# Work instruction
Repeat the lines below exactly as written, please, from the line with "Tap the pink letter C label" to the line with "The height and width of the screenshot is (525, 1279).", both lines included, and no others.
+ + +
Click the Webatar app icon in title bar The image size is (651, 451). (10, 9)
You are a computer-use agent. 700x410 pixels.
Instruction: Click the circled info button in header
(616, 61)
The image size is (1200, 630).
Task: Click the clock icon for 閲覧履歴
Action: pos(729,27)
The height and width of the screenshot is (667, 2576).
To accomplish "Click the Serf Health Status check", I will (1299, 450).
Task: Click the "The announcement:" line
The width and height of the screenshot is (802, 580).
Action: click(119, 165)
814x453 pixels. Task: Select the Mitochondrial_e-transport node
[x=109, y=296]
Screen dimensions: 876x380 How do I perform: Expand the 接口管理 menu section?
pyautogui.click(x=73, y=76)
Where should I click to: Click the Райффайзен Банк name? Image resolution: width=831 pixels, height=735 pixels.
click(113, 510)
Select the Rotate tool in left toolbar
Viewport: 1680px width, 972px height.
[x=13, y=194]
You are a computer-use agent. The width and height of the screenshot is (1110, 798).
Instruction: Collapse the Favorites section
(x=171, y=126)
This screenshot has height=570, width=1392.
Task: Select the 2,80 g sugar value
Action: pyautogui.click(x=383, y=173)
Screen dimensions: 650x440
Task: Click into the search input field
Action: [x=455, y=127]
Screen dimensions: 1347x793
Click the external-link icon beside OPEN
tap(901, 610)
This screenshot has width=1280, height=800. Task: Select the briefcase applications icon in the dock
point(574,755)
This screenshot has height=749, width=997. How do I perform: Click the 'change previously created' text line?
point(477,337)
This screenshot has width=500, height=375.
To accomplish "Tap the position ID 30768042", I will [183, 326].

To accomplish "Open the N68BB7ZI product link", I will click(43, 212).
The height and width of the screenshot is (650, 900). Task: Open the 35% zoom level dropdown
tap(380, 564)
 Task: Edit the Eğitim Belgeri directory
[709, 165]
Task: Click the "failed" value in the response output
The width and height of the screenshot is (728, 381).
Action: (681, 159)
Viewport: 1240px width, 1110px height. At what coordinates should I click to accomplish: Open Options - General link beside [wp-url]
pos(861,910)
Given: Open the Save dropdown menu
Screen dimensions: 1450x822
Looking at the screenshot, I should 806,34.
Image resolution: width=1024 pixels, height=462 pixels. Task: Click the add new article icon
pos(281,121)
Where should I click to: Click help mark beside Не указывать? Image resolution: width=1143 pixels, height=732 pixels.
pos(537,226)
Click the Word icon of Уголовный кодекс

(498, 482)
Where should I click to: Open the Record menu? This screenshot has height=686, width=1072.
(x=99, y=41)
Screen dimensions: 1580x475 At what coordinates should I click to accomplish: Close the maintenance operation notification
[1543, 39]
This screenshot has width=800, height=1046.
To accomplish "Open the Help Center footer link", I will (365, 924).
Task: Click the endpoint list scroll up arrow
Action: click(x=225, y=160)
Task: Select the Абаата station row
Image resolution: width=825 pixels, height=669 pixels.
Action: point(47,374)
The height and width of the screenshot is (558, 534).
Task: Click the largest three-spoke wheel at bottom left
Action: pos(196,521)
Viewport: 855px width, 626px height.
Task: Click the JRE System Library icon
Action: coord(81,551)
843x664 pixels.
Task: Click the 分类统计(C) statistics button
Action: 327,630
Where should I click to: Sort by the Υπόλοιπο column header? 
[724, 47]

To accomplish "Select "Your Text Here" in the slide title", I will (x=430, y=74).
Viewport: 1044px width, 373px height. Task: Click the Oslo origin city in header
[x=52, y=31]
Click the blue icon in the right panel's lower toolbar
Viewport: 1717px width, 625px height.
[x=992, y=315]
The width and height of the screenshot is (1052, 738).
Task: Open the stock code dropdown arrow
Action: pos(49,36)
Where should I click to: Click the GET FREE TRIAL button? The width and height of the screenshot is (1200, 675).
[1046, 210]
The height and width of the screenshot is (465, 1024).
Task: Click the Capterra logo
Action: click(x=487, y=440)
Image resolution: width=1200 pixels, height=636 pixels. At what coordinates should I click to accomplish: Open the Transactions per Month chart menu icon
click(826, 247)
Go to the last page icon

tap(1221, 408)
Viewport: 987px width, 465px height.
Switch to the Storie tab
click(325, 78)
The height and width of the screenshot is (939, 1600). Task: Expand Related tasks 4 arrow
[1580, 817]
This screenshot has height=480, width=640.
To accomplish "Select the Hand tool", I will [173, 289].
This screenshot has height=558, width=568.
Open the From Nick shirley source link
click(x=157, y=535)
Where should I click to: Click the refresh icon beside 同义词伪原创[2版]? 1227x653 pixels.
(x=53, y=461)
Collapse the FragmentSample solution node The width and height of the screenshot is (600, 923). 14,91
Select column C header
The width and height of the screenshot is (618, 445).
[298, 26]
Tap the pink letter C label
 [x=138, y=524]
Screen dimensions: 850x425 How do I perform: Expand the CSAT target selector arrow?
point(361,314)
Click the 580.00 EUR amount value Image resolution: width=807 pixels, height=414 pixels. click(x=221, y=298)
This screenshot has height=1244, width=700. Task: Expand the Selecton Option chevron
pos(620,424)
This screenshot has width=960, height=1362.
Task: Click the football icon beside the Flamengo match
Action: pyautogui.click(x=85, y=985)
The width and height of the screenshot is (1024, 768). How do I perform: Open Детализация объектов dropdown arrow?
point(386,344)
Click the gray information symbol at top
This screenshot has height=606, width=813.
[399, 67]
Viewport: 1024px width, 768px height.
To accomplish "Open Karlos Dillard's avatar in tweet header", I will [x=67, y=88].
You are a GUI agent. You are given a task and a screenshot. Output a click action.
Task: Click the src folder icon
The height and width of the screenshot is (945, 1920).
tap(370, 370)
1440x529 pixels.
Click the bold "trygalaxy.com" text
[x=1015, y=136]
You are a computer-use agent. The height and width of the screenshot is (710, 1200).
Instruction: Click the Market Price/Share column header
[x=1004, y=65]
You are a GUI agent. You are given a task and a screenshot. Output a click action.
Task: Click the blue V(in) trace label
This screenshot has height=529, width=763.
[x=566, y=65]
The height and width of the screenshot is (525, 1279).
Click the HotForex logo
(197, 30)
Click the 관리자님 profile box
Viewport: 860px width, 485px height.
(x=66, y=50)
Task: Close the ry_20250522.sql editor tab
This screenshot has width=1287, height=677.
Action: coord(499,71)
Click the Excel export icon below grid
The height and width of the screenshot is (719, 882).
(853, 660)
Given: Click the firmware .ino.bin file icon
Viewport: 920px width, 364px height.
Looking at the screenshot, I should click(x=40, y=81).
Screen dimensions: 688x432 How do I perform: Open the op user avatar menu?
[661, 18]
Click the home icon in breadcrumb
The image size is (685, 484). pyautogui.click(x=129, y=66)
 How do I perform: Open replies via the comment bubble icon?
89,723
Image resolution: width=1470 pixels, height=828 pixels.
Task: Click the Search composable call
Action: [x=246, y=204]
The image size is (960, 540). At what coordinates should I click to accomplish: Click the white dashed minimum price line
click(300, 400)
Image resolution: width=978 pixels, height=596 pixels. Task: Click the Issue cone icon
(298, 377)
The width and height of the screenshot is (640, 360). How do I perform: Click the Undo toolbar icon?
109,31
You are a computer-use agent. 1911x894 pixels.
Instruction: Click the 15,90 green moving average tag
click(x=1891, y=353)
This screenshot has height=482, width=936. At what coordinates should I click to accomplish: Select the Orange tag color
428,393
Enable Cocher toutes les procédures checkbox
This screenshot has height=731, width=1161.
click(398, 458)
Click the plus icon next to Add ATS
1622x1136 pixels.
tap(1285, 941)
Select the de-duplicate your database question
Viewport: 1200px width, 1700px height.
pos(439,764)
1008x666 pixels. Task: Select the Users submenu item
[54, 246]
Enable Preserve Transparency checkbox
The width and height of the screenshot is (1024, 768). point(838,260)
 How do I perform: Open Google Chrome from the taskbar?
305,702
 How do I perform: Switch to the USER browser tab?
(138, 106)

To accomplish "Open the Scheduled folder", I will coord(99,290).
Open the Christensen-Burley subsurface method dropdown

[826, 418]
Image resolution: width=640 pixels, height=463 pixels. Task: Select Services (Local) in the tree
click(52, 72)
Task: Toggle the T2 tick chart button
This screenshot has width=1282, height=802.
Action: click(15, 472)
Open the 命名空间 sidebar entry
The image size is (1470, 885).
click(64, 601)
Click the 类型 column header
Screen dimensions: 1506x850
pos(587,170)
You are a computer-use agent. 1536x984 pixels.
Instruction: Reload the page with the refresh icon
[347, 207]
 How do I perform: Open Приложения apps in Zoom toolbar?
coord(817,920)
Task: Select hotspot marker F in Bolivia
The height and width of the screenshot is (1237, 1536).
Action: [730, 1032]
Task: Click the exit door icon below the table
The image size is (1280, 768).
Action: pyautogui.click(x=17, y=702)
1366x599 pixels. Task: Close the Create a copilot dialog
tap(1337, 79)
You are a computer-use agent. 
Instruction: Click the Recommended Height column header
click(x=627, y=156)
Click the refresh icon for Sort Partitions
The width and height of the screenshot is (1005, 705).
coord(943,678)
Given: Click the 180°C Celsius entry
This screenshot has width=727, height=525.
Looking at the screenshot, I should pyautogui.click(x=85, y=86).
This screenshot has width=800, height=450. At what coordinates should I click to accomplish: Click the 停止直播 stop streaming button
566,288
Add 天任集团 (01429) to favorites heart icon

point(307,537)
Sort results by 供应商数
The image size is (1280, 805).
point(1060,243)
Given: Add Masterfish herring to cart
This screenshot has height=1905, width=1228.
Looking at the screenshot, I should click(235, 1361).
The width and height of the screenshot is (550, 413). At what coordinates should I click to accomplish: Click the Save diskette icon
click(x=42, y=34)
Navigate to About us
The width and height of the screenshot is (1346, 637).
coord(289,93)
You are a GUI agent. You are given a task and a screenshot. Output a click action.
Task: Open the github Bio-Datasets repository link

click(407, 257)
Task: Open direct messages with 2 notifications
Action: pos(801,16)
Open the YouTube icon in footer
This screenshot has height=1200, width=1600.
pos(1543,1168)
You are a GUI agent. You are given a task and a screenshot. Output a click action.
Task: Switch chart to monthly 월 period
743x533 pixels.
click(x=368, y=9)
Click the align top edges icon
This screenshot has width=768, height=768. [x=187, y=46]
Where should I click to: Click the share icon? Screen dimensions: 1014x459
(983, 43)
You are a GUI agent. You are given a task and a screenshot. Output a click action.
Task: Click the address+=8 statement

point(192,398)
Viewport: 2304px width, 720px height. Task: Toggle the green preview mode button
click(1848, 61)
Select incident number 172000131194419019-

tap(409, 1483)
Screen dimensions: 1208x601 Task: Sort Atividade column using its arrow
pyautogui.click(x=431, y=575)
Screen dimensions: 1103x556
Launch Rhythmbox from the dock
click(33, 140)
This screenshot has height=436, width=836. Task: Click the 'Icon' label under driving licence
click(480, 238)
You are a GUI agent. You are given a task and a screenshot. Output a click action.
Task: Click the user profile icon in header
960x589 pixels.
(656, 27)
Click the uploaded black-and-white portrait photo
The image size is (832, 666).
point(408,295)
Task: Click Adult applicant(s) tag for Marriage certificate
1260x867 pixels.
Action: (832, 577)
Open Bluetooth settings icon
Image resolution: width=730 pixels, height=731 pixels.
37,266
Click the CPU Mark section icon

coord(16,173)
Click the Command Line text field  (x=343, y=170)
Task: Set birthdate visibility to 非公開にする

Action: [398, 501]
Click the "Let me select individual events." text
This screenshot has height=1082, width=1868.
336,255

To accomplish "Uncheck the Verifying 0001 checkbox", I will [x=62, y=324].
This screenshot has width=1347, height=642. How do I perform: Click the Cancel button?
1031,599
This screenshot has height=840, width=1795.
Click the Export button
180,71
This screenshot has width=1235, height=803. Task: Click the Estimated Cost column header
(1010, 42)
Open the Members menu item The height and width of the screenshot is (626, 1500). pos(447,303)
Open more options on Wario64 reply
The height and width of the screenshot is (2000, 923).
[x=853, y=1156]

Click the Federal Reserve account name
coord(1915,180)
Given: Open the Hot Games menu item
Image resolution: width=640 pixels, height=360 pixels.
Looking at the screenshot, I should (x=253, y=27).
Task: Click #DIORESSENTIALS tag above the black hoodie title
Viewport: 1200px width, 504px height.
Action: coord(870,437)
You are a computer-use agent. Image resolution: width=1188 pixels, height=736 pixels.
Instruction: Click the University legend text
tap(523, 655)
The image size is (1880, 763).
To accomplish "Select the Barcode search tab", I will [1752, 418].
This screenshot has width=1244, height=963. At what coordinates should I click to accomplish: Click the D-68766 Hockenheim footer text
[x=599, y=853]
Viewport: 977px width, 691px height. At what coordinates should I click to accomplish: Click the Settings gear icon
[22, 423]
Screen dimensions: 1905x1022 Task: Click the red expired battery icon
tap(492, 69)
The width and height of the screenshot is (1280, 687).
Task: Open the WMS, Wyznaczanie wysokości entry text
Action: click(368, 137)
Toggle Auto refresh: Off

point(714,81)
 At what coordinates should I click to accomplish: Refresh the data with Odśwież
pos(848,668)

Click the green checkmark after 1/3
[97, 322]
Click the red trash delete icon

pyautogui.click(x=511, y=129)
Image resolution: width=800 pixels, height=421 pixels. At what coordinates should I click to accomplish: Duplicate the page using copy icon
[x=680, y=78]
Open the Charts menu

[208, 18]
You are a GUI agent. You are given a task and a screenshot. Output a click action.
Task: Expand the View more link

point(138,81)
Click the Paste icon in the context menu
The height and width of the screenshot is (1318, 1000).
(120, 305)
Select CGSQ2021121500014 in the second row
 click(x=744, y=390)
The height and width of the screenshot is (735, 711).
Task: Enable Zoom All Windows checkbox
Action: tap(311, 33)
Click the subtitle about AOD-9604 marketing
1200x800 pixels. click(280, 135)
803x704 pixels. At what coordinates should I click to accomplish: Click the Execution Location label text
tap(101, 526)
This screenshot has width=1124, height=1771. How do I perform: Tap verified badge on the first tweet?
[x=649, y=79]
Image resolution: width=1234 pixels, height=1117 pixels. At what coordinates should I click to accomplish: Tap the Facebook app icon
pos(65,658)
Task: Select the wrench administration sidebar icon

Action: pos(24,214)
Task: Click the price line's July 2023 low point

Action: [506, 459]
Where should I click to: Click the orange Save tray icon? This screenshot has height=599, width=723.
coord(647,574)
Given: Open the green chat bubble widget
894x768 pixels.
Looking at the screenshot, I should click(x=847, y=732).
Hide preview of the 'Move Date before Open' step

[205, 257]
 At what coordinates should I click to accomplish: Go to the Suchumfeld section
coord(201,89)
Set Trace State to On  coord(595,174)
+ + +
# Expected answer
Tap the pink letter C label
 [x=138, y=524]
Screen dimensions: 850x425 How do I perform: Expand the CSAT target selector arrow?
point(361,314)
Click the 580.00 EUR amount value Image resolution: width=807 pixels, height=414 pixels. click(x=221, y=298)
This screenshot has height=1244, width=700. Task: Expand the Selecton Option chevron
pos(620,424)
This screenshot has width=960, height=1362.
Task: Click the football icon beside the Flamengo match
Action: pyautogui.click(x=85, y=985)
The width and height of the screenshot is (1024, 768). How do I perform: Open Детализация объектов dropdown arrow?
point(386,344)
Click the gray information symbol at top
This screenshot has height=606, width=813.
[399, 67]
Viewport: 1024px width, 768px height.
To accomplish "Open Karlos Dillard's avatar in tweet header", I will [x=67, y=88].
You are a GUI agent. You are given a task and a screenshot. Output a click action.
Task: Click the src folder icon
The height and width of the screenshot is (945, 1920).
tap(370, 370)
1440x529 pixels.
Click the bold "trygalaxy.com" text
[x=1015, y=136]
You are a computer-use agent. The height and width of the screenshot is (710, 1200).
Instruction: Click the Market Price/Share column header
[x=1004, y=65]
You are a GUI agent. You are given a task and a screenshot. Output a click action.
Task: Click the blue V(in) trace label
This screenshot has height=529, width=763.
[x=566, y=65]
The height and width of the screenshot is (525, 1279).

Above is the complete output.